Near the entrance to VOLTA, just across from the elevators, Bruce High Quality Foundation has installed an unobtrusive old black monitor which runs a surveillance video recording a number of zombies wandering around the fair's spaces.



[the bear]

The concept which underlies Rune Olsen's "Too Drunk To Fuck: Father & Son", one element of a four-part project, suggests a more ambiguous, and even more disturbing, interpretation than these apparently straightforward images of inter-generational passion might suggest.

Olsen's "Bear Paintings" replace the heads of adult magazine models with portraits of a bear, their own eyes remain as exposed as their bodies, staring at the viewer. Just as with the sculptured images used in the "Too Drunk" series, the substituted heads were inspired by an image the artist had found on line, this time that of someone's idea of a trophy, a freshly-severed bear head lying face-up in a pool of its own blood. Olsen has re-imagined it in this same installation as the black sculpture mounted on the wall adjacent to the paintings/collages.

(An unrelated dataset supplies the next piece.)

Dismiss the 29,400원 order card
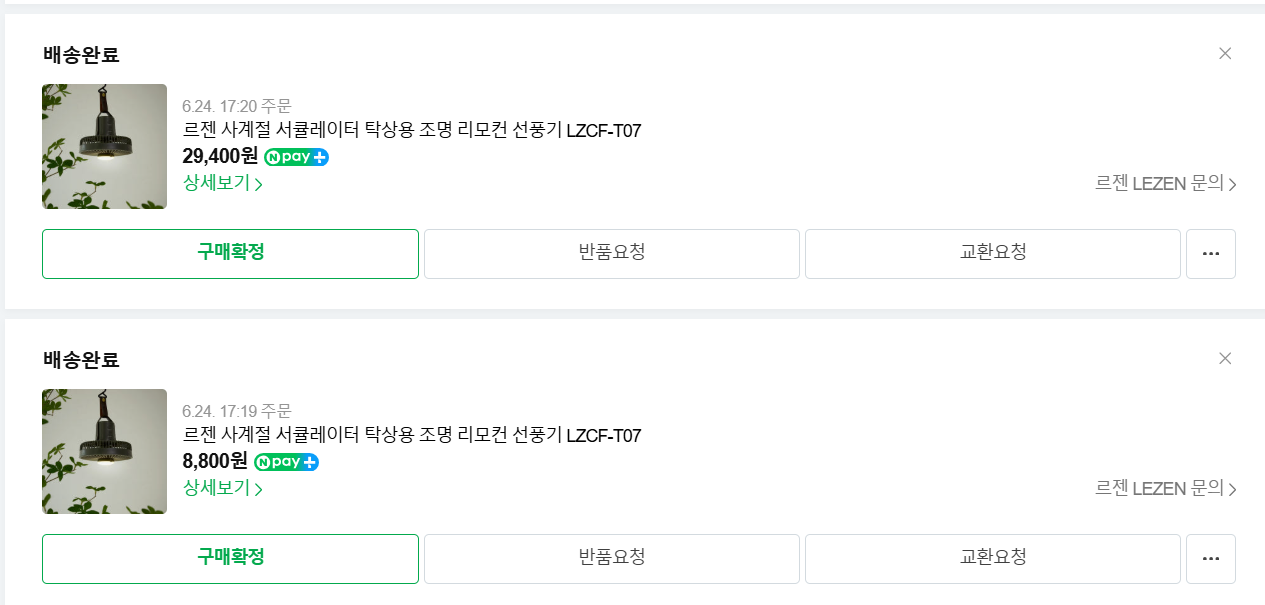 point(1225,54)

Samson Projects curated the installation.


[wall text]

For a limited amount of time, and by their own choice, Regina Jose Galindo and her family occupied a "family cell" (intended to house whole families, typically immigrants awaiting the disposition of their cases) in one of the forty private prisons located in Texas.

Prometeo Gallery
curated the installation.


David Kramer's heart belongs to Brooklyn.

Aeroplastics Contemporary curated the installation



Photojournalist Rina Castelnuovo's images, taken within both Israel and the occupied territories, manage to convey the twisted horrors of life as it is experienced by ordinary people in communities boasting, or burdened by, virtually every kind of political status.

The first image above details a pair of photographs, that on the right showing young Israeli soldiers mourning the death of one of their number during the invasion of Gaza early this year; that on the left shows Israeli Druze women lamenting the death of a young Druze soldier who served in the very same unit. The image below these two photos is of Palestinian boys on the West Bank, playing on the dump created by Jewish West Bank settlers. The boys are part of a large colony of scavengers who live on what they can find in that trash.

Andrea Meislin Gallery curated the installation.


[larger view]

Maria Nepomuceno's organic twists, coils, and sews fabrics and beads into fantastical organic shapes with a genius, an imagination and an industry which suggests that, given enough time, she just might be able to arrange to have them replace the world's more conventional matter.

A Gentil Carioca curated the installation.

These are just a sample of some of the other installations at VOLTA which I thought were successful projects. Or perhaps they were only remarkable in some particular. They may also have simply moved me. They are also here because I found they responded to my camera, although it's both frustrating and embarrassing to have to take that into consideration at all.